The recent post, How to overcome the fear of public speaking, had me thinking about how introverts could take advantage of who we are naturally and begin to see themselves in another light.
Public speaking for anyone in business is one of the best ways to attract clients in your community. Workshops and presentations are ways to deliver your message that reaches many people at one time. When you hone your message what you will find for example is, if you get into one Rotary, other Rotary groups will add you to their speaker of the week agenda. When I left my company “job” in 1990 I didn’t realize introverts were hindered to use one of the best marketing tools available – public speaking. Hone your message to where it delivers valuable content, and then, people become interested in tracking you down to talk with them about what you really do. It’s client attraction at it’s best.
If you want to, you can eventually be a paid speaker. But let’s take public speaking for introverts and consider top three innate strengths we have for a solid foundation to make it work easily. Whether you are giving a company presentation, or delivering a sales presentation or even found yourself in the enviable position of being asked to speak in front of a professional organization. Certainly we have more strengths but let’s start right here.
If you already believe introverts must be poor at public speaking because they lack the social skills, consider at least two things: first, as an introvert you already have many natural tendencies to be well-received on the platform and second, more demanding audiences today want to see evidence of this from the speakers they listen to.
#1 – Analytical tendencies are needed to prepare and present.
- Know your audience, know your topic, be creative. Research of the audience and topic is naturally satisfying to introverts. Just as planning uses the front of the brain, introverts will find up front preparation adds to the success of a well-received presentation. When you are researching your topic, you’ll also be kick starting your creativity. Relax and savor your planning tendency. Audiences love prepared speakers just as they love the people who can speak eloquently extemporaneously. You can do this!
#2 – Listeners want you to say something important.
- Audiences don’t want to hear small talk; they want to hear what is relevant for them. Yes; we might as introverts want to learn how to insert some humor, since it is something that bridges even the most serious, or dry topic, to where the listener wants to hear your message. Encourage participation to build the rapport between you and even just a few participants. And handling just those few potential difficult participants, well that is a must.

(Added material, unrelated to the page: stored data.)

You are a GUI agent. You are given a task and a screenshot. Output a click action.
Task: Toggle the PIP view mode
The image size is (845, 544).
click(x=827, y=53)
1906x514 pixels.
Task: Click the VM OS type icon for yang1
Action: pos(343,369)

But in the end, if you want a presentation score of 10 and a paycheck as a paid public speaker, our advantage of innately speaking only what is important, gets us 80% there.
#3 Be the observer, not the participant.
- Introverts observe and listen before commenting. Speaking in public allows you the chance to observe, listen and then make a conscious decision of how to continue or which direction to go with a well-planned presentation. Just what are you observing for? How engaged is your audience? Are they taking notes, nodding their heads, asking questions? These are behaviors easy enough to – dare I say – do at the same time as you are speaking! With your intuition highly tuned, give yourself permission to observe the reaction of the audience to know if and when to make a presentation adjustment.
These are just a few introvert natural strengths; many extroverts have to learn these very characteristics. This means we already have a solid foundation for public speaking. Do we have to learn some other pieces? Of course; but that’s no different than anyone else needing to learn what they don’t have.